Prompt:
Every line of the data below should be repeated exactly, and no picture should be copied.

The data:
----------------

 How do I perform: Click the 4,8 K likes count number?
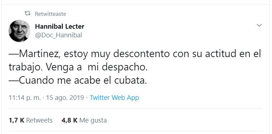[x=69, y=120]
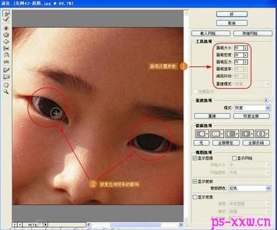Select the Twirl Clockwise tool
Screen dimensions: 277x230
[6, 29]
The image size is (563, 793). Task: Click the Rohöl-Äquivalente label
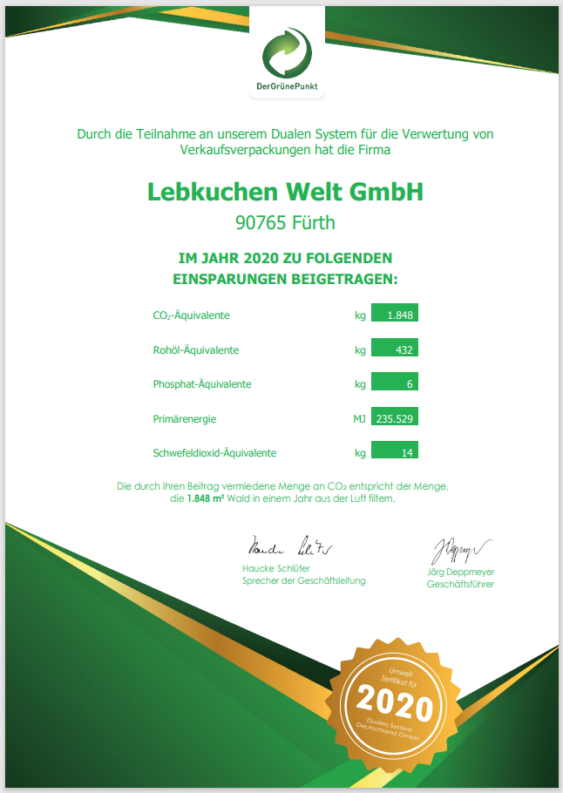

----------------

Your response:
 How do I perform: Click the 4,8 K likes count number?
[x=69, y=120]
Select the Twirl Clockwise tool
Screen dimensions: 277x230
[6, 29]
The image size is (563, 793). Task: Click the Rohöl-Äquivalente label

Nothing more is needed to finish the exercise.